On the south-facing slope of a broad east-west ridge at Ballyportry, a large subcircular enclosure roughly 69 metres across stretches across pasture land, its edges a palimpsest of different periods pressing against one another: an ancient cashel, a drystone wall built over it, a later field wall collapsed across that, and a farm track running straight through the middle as if none of it were there.
A cashel is a roughly circular stone-walled enclosure, typically of early medieval origin, built to demarcate a farmstead or settlement. The Ballyportry example is defined along its southern arc partly by what may be a natural rock scarp rather than wholly constructed masonry, which makes the boundary between deliberate enclosure and landscape feature productively ambiguous. The southern edge of this scarp overlooks a cluster of derelict houses dating to the eighteenth or nineteenth century, suggesting the site continued to anchor human activity long after its original function had been forgotten or repurposed. A rectangular enclosure sits within the north-east quadrant of the interior, abutting the perimeter wall, its dimensions roughly 22 by 19 metres internally; it is defined on the west by collapsed stone and on the south by a low earthen scarp. The whole site was recorded on the first edition of the Ordnance Survey six-inch map in 1842, and was hachured again on the twenty-five-inch plan of 1897 and the Cassini edition of 1920, meaning surveyors across at least three generations noticed it was something worth marking, even if none labelled it with particular precision.

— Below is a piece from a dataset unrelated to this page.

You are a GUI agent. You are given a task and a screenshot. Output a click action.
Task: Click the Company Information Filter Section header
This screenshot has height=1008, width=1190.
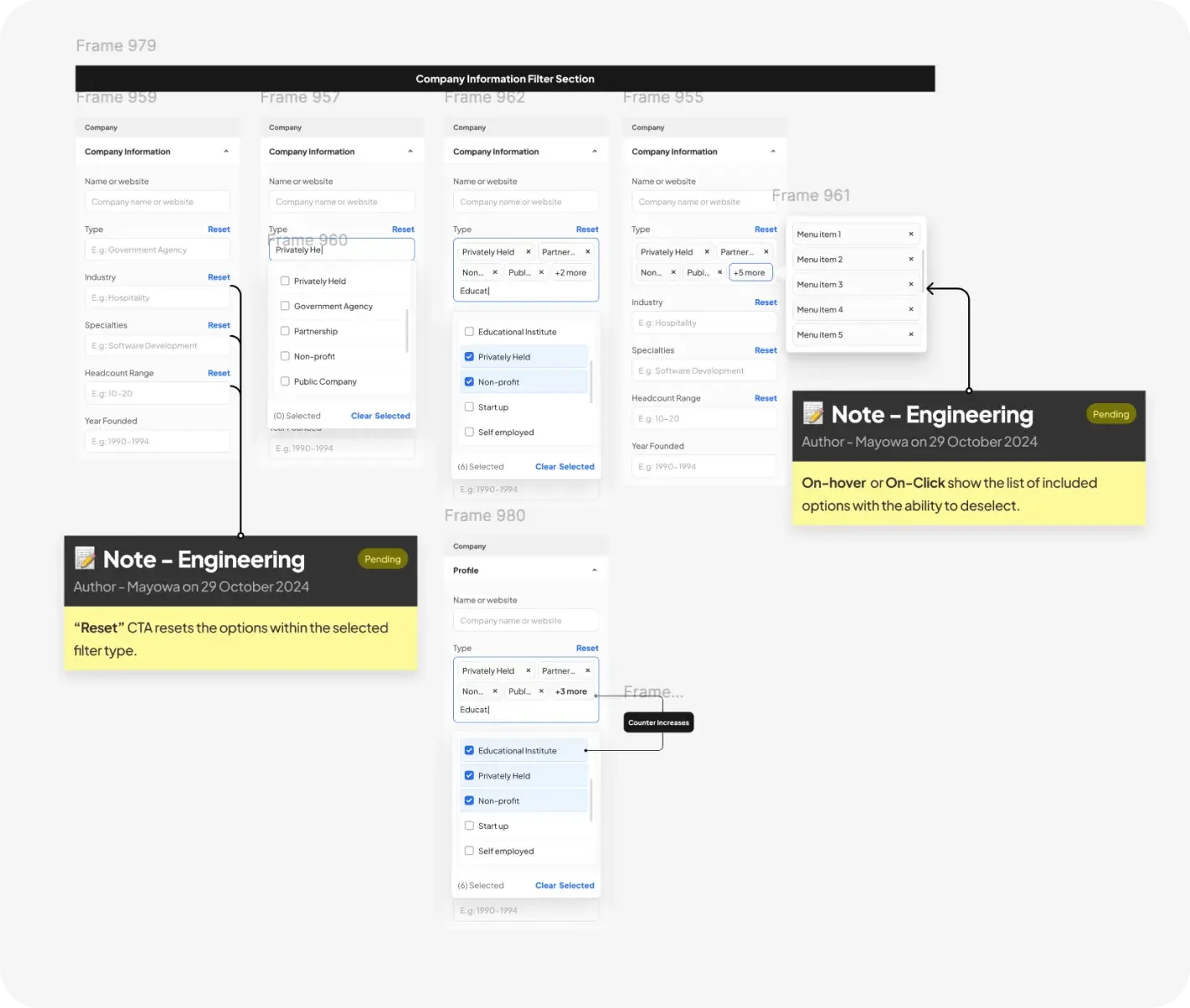click(505, 79)
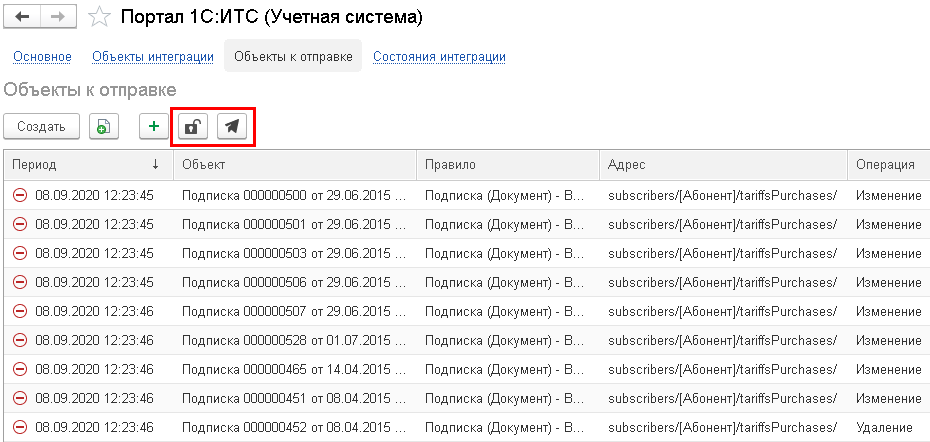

The interior is heavily overgrown, and the stratigraphy of the boundaries, where one wall overlies another overlies a possible bank, rewards careful attention rather than a quick glance. The grass-covered spread of stones to the east of the farm track, roughly ten metres wide and low to the ground, is easy to walk past without registering what it might represent. Wide views open to the south from the ridge, which may explain why the site was placed here to begin with.